The images of the weeds which hung down from its sides, appeared as plants growing up, straight and upright, among the water weeds that really grew from the bottom/& so vivid was the Image, that for some moments & not until after I had disturbed the waters, did I perceive that their roots were not neighbours, & they side-by-side companions. So – even then I said – so are the happy man’s Thoughts and Things –

There, preserved in his memory, is a tiny fragment of Coleridge’s ebullient, ever-referential talk, perhaps to Wordsworth as they were coming down one day off the high tops.

It is his governing vision of the intimate co-existence of everything the mind shapes – the Thoughts – with everything that comes to him through his senses, the Things that seem so solidly present around us. The two are side-by-side companions. Thoughts and things are friends, and this for Coleridge is not a description of any sort of delusion but of happiness.

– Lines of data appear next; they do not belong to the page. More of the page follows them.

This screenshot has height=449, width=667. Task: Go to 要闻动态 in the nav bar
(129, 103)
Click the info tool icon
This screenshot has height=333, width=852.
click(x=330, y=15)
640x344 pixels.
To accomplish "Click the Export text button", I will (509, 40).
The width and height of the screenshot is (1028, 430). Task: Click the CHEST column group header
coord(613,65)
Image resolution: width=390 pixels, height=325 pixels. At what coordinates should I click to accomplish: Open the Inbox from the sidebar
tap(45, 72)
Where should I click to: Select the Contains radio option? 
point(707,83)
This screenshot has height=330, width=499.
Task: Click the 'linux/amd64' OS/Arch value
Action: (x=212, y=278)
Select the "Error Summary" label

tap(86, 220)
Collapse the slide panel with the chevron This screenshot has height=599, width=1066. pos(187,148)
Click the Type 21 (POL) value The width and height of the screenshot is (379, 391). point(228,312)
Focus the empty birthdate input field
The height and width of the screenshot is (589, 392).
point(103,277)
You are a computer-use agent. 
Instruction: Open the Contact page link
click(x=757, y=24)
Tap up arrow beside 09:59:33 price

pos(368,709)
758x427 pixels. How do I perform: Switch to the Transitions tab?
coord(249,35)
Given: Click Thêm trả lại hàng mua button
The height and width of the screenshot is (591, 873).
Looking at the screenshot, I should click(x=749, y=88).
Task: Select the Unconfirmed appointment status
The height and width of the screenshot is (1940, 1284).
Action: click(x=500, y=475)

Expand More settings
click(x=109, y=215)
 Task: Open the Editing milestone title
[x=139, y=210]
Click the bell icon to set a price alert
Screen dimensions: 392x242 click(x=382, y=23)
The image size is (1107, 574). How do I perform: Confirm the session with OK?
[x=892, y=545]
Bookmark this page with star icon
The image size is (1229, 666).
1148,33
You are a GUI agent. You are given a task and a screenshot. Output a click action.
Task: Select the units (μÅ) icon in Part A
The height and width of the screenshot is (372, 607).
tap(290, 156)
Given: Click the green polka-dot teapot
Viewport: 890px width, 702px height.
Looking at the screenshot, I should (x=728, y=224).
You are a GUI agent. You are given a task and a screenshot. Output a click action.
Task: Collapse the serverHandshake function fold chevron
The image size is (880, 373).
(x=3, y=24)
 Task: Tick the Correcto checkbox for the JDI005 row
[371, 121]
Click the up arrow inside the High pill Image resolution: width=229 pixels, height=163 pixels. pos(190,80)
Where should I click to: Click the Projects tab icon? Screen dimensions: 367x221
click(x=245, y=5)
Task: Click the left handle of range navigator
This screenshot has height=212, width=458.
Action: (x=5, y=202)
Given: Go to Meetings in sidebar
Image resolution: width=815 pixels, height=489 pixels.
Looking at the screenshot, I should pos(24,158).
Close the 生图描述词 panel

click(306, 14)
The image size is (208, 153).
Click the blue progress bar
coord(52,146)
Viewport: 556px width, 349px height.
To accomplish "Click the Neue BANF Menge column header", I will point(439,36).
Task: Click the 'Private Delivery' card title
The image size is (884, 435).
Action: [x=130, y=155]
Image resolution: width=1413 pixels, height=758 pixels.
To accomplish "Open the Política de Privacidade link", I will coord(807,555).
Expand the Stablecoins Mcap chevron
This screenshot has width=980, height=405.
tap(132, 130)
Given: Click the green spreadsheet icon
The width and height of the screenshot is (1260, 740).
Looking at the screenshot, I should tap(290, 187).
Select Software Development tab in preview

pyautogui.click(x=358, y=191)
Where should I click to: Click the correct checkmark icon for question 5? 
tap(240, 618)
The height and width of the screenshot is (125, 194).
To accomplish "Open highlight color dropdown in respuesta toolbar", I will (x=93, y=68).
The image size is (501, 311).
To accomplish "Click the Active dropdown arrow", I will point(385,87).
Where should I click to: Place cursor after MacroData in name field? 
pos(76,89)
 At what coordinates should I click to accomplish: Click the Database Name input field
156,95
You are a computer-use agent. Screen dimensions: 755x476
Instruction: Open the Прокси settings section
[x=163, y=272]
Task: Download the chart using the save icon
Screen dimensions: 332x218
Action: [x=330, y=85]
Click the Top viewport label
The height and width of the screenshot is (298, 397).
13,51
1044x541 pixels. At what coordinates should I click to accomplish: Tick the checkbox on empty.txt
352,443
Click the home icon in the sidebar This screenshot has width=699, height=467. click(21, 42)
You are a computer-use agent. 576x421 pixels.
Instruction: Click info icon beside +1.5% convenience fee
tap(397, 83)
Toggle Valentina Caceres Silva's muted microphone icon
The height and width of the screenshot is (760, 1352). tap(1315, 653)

Intriguingly, Wordsworth had a parallel but different experience, which appears in The Prelude. He too is looking down into weedy water, not at a well but hanging over the side of a slow-moving boat, floating on stillness. The Wordsworth figure,

solacing himself

With such discoveries as his eye can make

Beneath him in the bottom of the deeps,

Sees many beauteous sights – weeds, fishes, flowers,

Grots, pebbles, roots of trees – and fancies more,

Yet often is perplexed and cannot part

The shadow from the substance, rocks and sky,

Mountains and clouds, reflected in the depth

Of the clear flood, from things which there abide

In their true dwelling;

Upper and lower surfaces are interlaced here too, but there is a difference between them. For Coleridge, this twinned condition of the seen and the imagined was an aspect of how things were, the intertwining of sense impressions and the constructions of the mind. For Wordsworth, it was part of how he was, a description of himself, an entangled muddle of what he had been and what he was now. The figure in the boat is Wordsworth’s own self hanging

Incumbent o’er the surface of past time,

his own invigilator, the priest of his own being, wrapped up in the ever-entrancing story of his own evolving self.